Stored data

* * * * * * * * *

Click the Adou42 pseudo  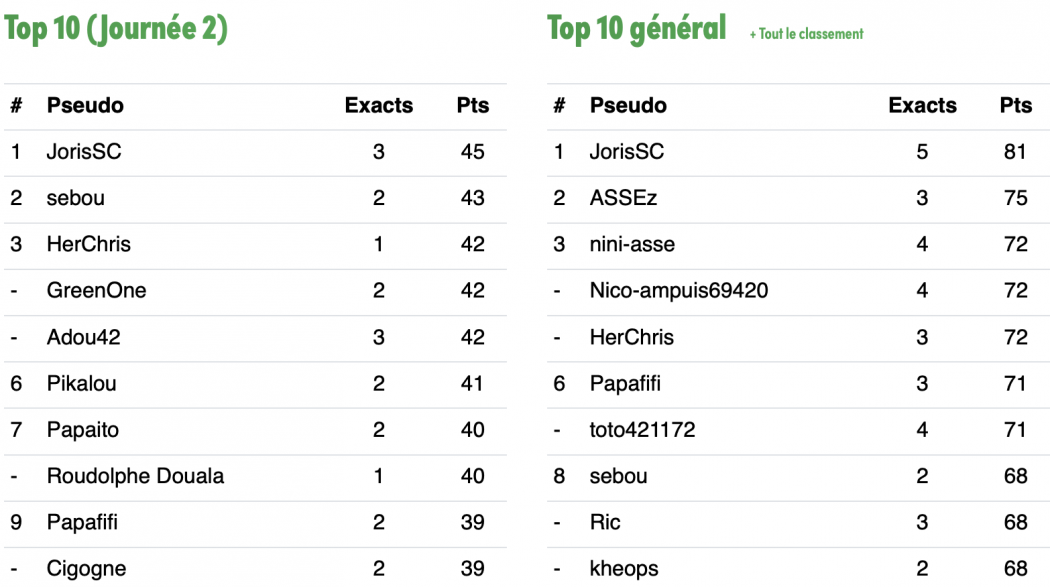coord(84,337)
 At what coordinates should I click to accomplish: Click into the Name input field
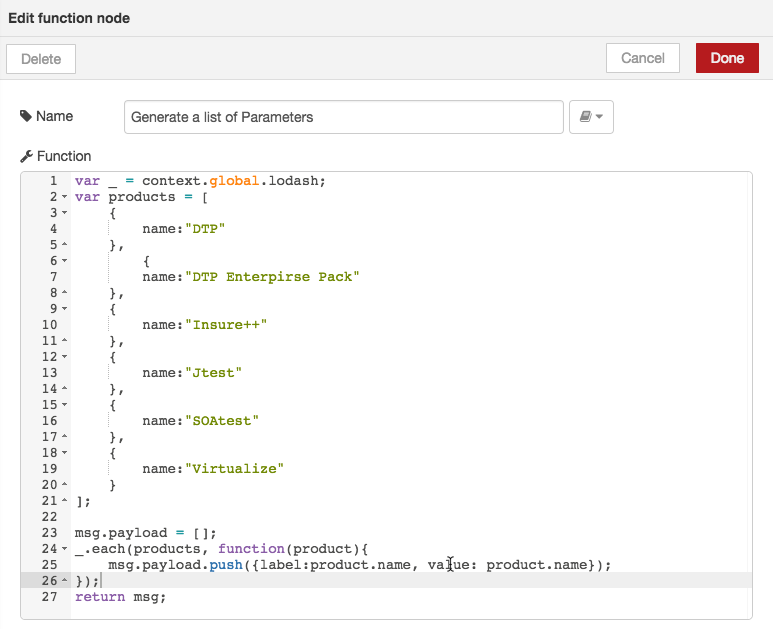(344, 117)
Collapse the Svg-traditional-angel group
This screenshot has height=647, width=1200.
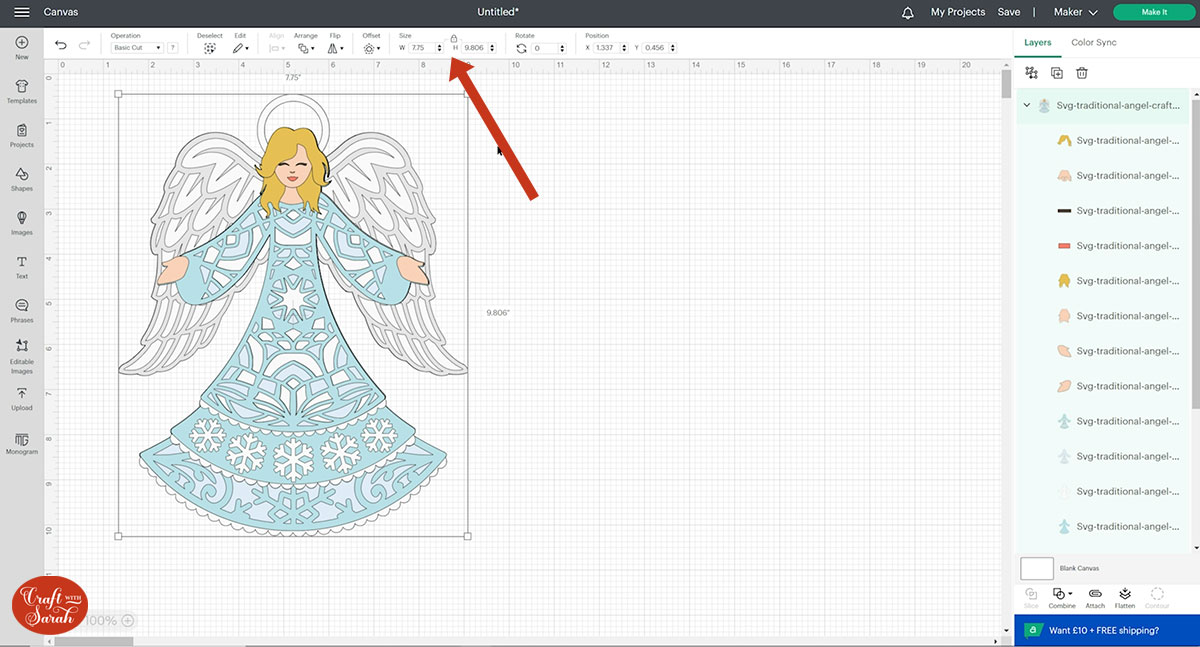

* * * * * * * * *

• What to produce
What is wanted is an exact copy of the lines from the line with "At what coordinates" through the end of the records, both ends included, pictures excluded.

• Answer for the task
 At what coordinates should I click to accomplish: Click into the Name input field
(344, 117)
Collapse the Svg-traditional-angel group
This screenshot has height=647, width=1200.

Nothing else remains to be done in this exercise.